Bei der elektronischen Gesundheitsakte ELGA sind wesentliche Punkte wie der Datenschutz, die Befundvollständigkeit und einige rechtliche Fragen ungeklärt. ELGA sollte im Interesse von Patienten und Ärzten neu überdacht werden.

Im Zusammenhang mit der Vorsorgeuntersuchung und dem Mutter-Kind-Pass stehen wesentliche Entscheidungen aus. In so wichtigen Bereichen, die ständig an den neuesten Stand der Medizin angepasst werden sollten, ist das besonders heikel.

Und nicht zuletzt ist die „Gesundheitsreform“ mit ihrem „Kostendämpfungspfad“, der die Gesundheitsausgaben an das BIP knüpft, gerade in wirtschaftlichen schwierigen Zeiten problematisch.

Ärzteschaft steht gerne zur Verfügung

Angesichts solcher ungelösten Probleme und Fehlentwicklungen plädiere ich dringend an die Verantwortlichen im Gesundheitssystem, den Rest des Sommers zu nützen und sich für den Modus einer konstruktiven Lösungsbereitschaft zu entscheiden.
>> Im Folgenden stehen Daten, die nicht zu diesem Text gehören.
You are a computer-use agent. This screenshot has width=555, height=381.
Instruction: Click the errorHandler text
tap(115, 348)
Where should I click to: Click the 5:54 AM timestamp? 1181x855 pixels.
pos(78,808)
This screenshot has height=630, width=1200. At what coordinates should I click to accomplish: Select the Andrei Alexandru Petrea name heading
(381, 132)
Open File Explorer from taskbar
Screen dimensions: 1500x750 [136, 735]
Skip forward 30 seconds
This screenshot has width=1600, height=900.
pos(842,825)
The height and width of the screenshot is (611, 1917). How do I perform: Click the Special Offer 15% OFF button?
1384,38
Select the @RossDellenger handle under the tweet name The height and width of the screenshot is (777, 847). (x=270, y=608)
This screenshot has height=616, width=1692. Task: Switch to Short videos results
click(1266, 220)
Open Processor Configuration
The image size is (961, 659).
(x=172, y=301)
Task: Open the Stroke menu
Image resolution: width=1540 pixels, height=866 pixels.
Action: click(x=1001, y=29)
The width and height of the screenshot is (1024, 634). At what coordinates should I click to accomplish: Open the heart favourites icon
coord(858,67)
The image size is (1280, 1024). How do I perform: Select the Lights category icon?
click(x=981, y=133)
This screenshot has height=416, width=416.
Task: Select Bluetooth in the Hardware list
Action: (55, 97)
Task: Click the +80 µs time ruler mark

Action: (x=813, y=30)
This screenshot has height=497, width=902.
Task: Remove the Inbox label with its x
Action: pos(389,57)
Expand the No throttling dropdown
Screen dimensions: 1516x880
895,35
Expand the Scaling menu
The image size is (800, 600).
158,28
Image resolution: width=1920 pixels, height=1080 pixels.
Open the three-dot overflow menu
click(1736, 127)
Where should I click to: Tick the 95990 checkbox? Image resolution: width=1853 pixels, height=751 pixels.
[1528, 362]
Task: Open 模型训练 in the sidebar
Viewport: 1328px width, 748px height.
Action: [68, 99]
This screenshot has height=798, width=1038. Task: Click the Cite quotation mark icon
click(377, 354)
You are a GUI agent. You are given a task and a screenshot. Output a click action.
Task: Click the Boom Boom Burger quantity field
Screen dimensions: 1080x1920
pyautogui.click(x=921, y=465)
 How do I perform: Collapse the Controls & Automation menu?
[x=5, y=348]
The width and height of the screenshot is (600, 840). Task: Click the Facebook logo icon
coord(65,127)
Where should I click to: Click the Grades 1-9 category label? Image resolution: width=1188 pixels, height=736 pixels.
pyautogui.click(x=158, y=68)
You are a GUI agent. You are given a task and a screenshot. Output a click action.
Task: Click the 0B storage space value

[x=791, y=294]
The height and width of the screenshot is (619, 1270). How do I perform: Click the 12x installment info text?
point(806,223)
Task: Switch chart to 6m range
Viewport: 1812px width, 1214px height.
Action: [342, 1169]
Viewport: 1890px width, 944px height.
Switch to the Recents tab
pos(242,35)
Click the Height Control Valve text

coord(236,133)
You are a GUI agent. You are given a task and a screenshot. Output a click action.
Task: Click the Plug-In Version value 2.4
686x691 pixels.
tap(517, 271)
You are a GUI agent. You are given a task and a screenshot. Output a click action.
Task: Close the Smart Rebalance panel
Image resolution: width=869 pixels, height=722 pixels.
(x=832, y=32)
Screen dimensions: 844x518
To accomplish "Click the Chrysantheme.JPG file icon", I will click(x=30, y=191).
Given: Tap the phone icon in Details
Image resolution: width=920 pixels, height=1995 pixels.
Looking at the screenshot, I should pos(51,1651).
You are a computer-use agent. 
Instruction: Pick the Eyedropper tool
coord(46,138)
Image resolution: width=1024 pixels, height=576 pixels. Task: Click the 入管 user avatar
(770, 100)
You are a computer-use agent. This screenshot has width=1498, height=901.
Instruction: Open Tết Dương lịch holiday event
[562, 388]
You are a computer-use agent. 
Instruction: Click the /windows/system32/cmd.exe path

Solche Probleme können nur gemeinsam mit der Ärzteschaft gelöst werden, und diese stehe sehr gerne für solche Gespräche zur Verfügung. Die Schwachstellen und Problemzonen unserer Gesundheitsversorgung sind offensichtlich und allgemein bekannt. Mit etwas gutem Willen sollte es möglich sein, zu einer Annäherung der Standpunkte zu kommen und positive Lösungen zumindest im Ansatz zu definieren und dann auf den Weg zu bringen.